Say you have a uniform density of cars along a 120 mile circular highway like the M25 around London. You are standing on a bridge counting cars passing each minute. If all those cars are travelling at 30 MPH (because the speed-limit signs have been set to 30) maybe you measure 10 cars passing a minute. If the cars are later all travelling at 60 MPH, you would measure 20 cars per minute without any change in the number of cars on the highway and no change in their density (concentration).
The speed of the cars depends on the propelling force (like voltage) but also depends on rolling resistance, air resistance, the need to negotiate junctions and around obstacles etc. Of course charge-carriers don't have built in engines for propulsion, maybe they are more like wind-driven or solar-powered batteryless vehicles.
Like all analogies, you don't get far before it becomes misleading. At the atomic level, the charge carriers are all in perpetual random motion but don't move far on average unless there is an additional force provided by an electric field (measured in volts per metre) that causes them to, on average, drift in a specific direction. Their movement is impeded by the characteristics of the material, this is a resistance to their movement.
Note that charge carriers in motion are carrying energy from one place to another, this is somewhat more important than the carrying of charge because the net movement†of charge is zero (in the car analogy, there are always as many cars in sight in each direction from the bridge no matter how many cars are in motion or how fast they move)

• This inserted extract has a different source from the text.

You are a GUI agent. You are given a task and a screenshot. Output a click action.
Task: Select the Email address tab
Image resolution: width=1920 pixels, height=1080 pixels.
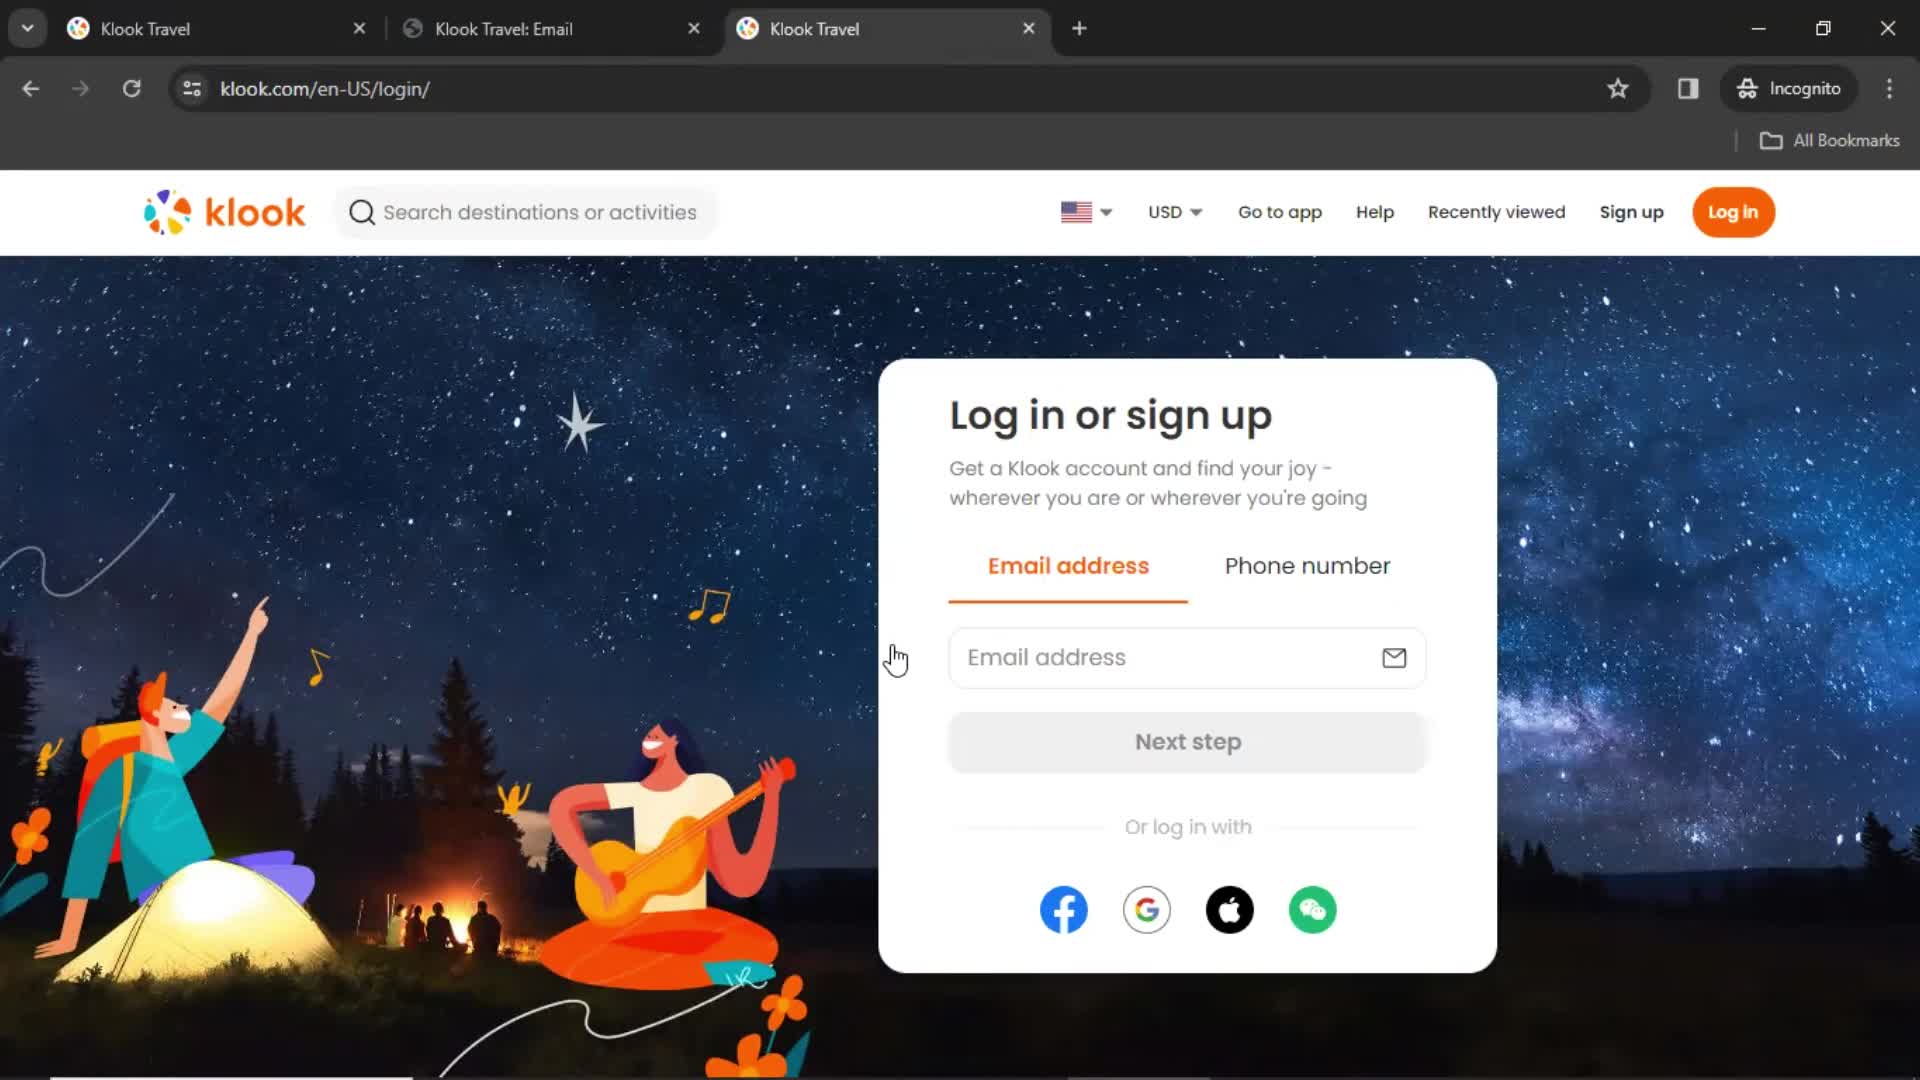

†What I mean here is that after a period of time, there are still the same number of charge carriers in a portion of conductor as there were at the start. There has been movement of carriers around the circuit - so there is charge movement - but the net effect (on number of carriers, and charge, in the portion of conductor) is as if there had been none. On the other hand, energy is dissipated in the conductor due to this motion, so you can tell from the elevated temperature of the portion of conductor that there has been motion of charge carriers.